Directions: Reproduce verbatim the part of the items below that opens with the line containing "Screen dimensions: 1200x800" and closes with the line containing "[x=392, y=408]", both included.

Listed records:
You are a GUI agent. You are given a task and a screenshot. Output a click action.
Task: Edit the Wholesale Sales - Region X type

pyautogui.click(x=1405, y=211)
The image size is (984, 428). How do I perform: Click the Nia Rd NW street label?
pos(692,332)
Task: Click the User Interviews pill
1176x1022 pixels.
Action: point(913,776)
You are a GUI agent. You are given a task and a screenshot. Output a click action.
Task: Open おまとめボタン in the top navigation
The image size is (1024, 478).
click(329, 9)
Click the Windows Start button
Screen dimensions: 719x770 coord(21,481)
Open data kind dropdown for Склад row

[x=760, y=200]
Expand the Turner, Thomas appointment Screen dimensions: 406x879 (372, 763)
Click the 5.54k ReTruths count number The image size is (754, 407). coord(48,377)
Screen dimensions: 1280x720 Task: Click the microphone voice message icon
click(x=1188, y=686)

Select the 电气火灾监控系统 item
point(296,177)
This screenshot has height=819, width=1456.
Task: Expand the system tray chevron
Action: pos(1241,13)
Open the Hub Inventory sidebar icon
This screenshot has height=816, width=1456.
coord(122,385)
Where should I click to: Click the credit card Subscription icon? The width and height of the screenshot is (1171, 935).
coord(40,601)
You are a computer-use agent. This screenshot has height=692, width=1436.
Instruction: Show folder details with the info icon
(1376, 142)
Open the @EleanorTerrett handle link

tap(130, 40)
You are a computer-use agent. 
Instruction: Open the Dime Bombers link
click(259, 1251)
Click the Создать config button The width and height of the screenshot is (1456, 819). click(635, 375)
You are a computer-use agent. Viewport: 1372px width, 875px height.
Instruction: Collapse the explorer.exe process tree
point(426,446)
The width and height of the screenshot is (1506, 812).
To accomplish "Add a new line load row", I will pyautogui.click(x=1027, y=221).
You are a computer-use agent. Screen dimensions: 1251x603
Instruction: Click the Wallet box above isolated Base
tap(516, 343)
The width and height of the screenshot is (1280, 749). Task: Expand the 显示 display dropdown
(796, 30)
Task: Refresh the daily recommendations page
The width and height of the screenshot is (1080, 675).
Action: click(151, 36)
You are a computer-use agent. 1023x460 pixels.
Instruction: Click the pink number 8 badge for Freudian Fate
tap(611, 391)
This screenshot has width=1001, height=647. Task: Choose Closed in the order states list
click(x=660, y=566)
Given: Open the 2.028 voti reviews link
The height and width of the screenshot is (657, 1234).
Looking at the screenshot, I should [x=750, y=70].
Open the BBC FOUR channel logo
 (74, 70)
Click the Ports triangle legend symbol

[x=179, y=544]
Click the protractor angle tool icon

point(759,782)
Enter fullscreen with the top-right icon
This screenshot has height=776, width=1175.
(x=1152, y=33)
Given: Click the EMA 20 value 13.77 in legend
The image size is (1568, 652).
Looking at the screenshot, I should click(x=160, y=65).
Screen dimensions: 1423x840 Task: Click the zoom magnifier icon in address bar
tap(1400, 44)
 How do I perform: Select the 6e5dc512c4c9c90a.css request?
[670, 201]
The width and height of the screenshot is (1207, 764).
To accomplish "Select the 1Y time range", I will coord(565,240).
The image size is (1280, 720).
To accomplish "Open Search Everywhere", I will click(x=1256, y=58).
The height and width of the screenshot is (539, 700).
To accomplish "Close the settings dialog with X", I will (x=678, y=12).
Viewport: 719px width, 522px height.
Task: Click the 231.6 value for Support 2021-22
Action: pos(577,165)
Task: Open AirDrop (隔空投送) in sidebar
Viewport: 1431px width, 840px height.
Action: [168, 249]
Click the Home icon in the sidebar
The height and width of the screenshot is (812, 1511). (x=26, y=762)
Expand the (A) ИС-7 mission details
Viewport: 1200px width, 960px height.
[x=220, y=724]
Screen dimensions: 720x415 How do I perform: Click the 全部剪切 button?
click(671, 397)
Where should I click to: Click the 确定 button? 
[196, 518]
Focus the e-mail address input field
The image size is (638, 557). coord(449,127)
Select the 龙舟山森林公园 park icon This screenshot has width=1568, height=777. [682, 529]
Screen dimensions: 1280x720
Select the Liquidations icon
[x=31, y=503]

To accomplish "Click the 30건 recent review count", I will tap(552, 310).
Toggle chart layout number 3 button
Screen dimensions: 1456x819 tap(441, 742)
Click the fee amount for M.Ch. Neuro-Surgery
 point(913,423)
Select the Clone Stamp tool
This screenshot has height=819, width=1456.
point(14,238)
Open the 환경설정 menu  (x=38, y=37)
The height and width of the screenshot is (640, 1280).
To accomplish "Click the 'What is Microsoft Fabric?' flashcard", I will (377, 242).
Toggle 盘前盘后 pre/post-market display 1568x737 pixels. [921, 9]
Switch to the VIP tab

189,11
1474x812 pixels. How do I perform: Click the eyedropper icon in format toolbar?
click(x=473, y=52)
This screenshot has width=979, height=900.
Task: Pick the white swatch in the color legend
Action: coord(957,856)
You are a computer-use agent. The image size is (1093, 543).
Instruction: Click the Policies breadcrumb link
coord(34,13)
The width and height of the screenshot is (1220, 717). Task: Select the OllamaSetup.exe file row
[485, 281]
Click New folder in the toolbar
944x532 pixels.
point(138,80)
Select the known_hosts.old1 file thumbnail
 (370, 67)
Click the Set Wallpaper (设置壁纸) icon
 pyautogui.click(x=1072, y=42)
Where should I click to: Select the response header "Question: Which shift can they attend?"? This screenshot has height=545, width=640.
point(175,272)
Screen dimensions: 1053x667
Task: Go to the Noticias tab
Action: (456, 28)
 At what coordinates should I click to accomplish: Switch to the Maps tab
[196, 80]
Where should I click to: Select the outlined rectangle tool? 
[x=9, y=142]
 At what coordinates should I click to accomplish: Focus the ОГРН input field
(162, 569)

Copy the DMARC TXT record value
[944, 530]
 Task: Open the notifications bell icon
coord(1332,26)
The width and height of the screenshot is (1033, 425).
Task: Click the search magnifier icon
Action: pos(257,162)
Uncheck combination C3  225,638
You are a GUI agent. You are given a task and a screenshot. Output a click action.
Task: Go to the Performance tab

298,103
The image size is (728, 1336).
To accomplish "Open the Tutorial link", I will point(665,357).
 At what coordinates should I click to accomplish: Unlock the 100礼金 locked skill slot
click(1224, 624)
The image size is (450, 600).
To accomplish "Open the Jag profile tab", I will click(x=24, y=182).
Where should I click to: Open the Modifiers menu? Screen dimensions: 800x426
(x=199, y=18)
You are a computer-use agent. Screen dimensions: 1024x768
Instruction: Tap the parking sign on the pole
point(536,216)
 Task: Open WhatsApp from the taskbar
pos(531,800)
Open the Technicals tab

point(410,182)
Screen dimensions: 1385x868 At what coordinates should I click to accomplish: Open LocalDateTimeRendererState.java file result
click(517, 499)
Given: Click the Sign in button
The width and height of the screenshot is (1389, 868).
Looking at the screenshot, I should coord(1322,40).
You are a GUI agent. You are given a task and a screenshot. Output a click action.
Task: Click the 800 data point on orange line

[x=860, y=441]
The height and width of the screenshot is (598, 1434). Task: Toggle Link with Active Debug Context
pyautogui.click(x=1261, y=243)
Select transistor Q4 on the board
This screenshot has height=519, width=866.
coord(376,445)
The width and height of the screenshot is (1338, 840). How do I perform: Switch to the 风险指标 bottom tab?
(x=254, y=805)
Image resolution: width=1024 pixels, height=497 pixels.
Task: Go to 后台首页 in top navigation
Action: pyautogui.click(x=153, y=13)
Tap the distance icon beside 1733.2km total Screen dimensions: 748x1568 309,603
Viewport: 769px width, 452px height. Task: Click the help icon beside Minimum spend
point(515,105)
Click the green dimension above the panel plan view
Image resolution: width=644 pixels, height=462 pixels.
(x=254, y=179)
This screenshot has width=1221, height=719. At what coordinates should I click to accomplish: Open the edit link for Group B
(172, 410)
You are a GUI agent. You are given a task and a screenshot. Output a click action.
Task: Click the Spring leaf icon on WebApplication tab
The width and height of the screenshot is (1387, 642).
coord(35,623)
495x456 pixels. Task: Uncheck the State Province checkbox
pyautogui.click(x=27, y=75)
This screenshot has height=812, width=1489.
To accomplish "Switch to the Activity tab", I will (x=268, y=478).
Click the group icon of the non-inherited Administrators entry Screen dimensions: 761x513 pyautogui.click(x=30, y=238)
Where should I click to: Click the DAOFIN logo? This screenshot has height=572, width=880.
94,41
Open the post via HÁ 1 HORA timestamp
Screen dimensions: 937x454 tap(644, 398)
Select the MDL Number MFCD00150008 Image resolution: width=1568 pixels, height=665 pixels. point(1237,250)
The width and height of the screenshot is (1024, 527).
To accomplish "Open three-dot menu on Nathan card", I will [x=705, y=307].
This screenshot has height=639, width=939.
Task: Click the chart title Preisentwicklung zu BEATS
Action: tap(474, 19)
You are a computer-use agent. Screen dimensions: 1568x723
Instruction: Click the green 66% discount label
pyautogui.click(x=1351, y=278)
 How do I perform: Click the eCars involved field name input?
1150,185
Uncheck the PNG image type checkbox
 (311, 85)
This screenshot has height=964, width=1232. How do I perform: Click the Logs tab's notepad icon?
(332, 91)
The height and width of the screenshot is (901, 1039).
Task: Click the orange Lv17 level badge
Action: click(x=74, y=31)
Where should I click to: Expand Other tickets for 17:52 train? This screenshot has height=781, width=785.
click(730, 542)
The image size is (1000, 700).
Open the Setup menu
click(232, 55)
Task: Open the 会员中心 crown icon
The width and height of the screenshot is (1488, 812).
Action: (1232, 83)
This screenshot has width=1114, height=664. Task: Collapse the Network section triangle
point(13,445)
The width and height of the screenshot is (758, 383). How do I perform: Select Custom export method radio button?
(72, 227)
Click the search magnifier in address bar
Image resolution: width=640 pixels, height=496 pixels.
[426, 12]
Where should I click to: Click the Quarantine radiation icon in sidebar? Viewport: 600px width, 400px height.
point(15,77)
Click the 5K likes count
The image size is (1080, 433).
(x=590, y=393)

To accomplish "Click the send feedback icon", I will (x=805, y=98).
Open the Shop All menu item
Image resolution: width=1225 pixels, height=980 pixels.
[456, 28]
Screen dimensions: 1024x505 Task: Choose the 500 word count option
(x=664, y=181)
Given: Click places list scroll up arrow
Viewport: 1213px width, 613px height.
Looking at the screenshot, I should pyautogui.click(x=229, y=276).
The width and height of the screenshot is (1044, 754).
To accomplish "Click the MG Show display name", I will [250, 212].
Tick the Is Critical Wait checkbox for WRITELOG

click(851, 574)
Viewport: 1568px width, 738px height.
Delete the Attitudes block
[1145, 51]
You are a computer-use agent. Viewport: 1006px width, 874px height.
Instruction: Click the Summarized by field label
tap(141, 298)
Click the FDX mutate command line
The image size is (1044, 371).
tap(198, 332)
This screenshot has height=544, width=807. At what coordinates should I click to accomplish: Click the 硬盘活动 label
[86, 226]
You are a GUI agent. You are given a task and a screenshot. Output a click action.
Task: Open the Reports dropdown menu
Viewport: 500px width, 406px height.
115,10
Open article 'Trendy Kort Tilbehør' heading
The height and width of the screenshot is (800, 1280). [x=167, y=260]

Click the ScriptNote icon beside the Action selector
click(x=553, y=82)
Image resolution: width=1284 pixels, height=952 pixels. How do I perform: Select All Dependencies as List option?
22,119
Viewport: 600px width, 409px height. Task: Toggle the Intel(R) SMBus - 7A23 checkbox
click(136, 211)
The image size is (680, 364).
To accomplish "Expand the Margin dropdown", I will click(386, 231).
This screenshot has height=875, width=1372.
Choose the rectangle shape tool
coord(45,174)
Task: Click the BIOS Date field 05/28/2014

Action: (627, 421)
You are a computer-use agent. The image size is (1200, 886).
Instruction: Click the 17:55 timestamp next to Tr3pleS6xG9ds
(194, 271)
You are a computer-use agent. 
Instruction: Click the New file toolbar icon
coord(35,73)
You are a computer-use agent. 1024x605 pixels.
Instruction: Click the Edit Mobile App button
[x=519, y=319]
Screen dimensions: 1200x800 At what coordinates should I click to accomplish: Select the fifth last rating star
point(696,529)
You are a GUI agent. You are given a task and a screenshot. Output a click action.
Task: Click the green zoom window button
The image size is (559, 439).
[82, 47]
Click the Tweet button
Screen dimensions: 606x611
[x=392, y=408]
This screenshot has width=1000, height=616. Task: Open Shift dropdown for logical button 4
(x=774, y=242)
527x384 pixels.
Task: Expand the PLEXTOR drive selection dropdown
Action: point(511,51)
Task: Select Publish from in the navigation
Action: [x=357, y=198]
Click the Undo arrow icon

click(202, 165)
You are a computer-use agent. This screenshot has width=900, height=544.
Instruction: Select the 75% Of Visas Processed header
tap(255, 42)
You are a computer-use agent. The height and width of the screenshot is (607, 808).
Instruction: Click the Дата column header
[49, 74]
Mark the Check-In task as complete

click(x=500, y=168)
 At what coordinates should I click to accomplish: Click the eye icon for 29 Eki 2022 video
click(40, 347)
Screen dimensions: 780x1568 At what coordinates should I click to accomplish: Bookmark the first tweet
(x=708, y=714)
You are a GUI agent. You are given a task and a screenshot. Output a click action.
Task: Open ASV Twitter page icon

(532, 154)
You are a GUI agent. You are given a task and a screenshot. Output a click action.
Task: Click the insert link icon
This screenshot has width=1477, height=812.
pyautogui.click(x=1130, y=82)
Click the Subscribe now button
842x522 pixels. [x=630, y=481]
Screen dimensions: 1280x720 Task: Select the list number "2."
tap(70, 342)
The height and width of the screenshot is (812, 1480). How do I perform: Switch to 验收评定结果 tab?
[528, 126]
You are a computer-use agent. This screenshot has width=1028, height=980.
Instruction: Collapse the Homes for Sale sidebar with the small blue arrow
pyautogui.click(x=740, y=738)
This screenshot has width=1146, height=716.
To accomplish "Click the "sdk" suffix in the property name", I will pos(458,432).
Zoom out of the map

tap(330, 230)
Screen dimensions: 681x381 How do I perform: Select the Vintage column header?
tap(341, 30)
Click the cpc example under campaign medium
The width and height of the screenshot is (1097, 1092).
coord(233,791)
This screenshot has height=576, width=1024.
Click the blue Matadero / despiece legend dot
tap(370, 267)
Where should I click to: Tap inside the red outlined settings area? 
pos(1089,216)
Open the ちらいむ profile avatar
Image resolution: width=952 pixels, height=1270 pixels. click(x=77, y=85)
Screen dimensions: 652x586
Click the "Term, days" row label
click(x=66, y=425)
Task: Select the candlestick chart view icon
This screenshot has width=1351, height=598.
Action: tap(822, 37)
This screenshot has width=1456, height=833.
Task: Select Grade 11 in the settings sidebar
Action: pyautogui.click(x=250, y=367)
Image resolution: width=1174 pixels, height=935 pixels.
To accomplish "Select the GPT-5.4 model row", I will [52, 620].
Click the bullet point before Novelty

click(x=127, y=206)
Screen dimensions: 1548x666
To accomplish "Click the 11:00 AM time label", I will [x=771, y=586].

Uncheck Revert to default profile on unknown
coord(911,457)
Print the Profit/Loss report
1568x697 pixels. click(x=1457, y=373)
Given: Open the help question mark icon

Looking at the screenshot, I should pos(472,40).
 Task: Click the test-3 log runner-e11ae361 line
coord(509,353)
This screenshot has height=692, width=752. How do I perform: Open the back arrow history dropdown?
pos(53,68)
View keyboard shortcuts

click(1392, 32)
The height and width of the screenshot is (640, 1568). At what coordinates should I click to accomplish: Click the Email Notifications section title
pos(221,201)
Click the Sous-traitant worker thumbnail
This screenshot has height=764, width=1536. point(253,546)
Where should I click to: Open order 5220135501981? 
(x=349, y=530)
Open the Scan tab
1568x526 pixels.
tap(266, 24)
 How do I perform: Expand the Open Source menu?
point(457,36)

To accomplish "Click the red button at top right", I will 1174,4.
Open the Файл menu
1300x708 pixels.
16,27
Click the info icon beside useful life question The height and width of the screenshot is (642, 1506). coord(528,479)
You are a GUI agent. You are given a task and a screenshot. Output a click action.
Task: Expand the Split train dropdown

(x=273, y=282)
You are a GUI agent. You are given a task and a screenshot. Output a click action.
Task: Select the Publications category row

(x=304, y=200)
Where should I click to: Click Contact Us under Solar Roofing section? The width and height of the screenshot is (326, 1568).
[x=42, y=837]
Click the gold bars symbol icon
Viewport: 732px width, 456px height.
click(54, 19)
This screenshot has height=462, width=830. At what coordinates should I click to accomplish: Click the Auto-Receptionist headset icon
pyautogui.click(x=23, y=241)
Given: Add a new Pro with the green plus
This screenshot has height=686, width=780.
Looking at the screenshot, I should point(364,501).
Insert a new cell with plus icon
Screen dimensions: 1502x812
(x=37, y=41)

Exercise solution:
Screen dimensions: 1200x800 At what coordinates should I click to accomplish: Select the fifth last rating star
point(696,529)
You are a GUI agent. You are given a task and a screenshot. Output a click action.
Task: Click the green zoom window button
The image size is (559, 439).
[82, 47]
Click the Tweet button
Screen dimensions: 606x611
[x=392, y=408]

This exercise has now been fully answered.